■ DATA EXCERPTS
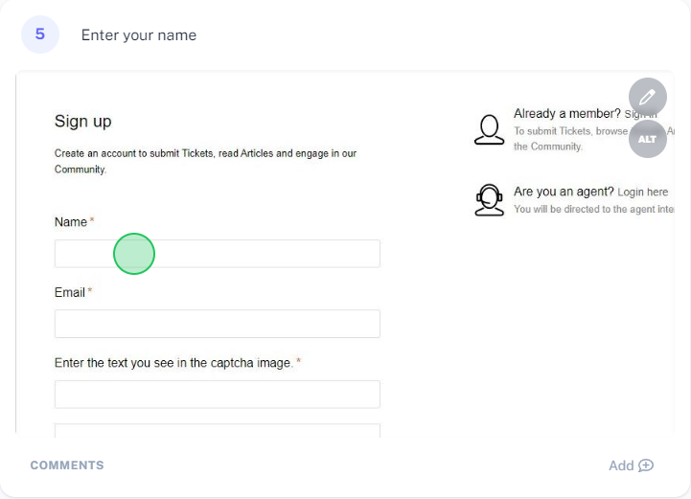Focus the captcha text input field
The height and width of the screenshot is (499, 691).
pyautogui.click(x=217, y=395)
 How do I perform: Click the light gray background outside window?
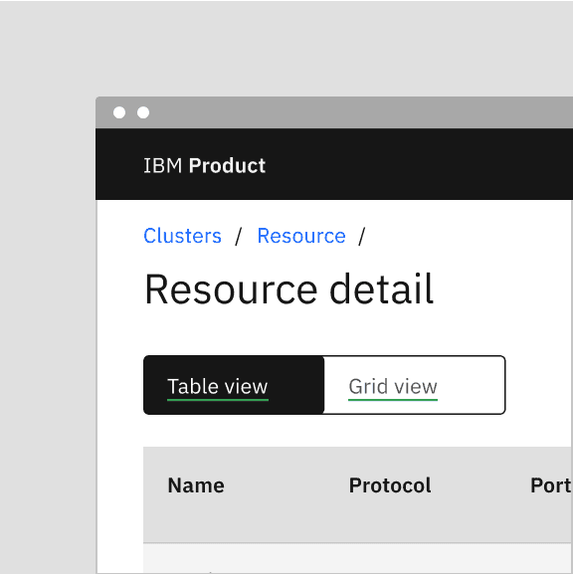pyautogui.click(x=48, y=292)
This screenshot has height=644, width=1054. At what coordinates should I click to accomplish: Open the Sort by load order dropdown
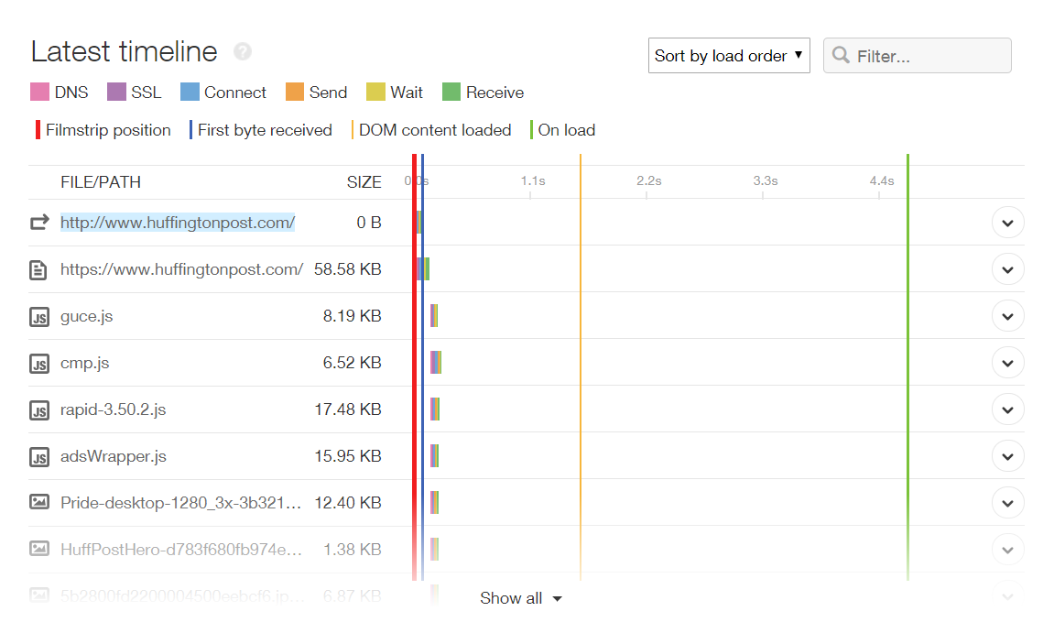[728, 55]
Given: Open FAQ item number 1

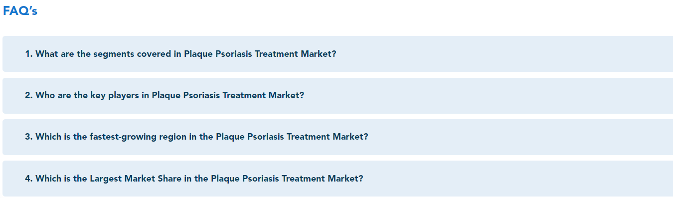Looking at the screenshot, I should pyautogui.click(x=337, y=54).
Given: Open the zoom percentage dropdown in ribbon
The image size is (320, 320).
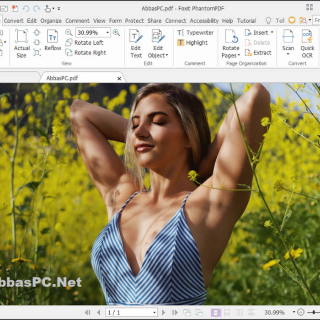Looking at the screenshot, I should point(108,32).
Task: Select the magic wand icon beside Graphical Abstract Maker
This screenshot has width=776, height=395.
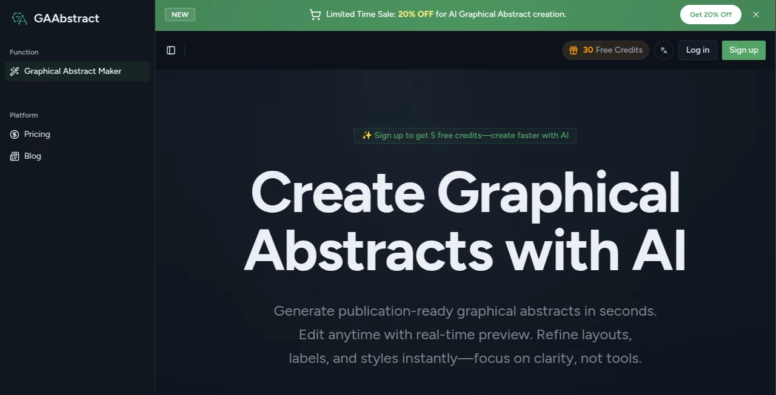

■ AIM OF THE TASK
Substitute "Expand" for every "Open" throughout the listing above, keeping all other text the same. Leave the pictures out of your answer.

■ ANSWER TO THE TASK
Focus the captcha text input field
The height and width of the screenshot is (499, 691).
pyautogui.click(x=217, y=395)
 How do I perform: Click the light gray background outside window?
pyautogui.click(x=48, y=292)
This screenshot has height=644, width=1054. At what coordinates should I click to accomplish: Expand the Sort by load order dropdown
[728, 55]
Given: Expand FAQ item number 1

Looking at the screenshot, I should pyautogui.click(x=337, y=54).
Given: Expand the zoom percentage dropdown in ribbon
The image size is (320, 320).
Looking at the screenshot, I should point(108,32).
Task: Select the magic wand icon beside Graphical Abstract Maker
This screenshot has width=776, height=395.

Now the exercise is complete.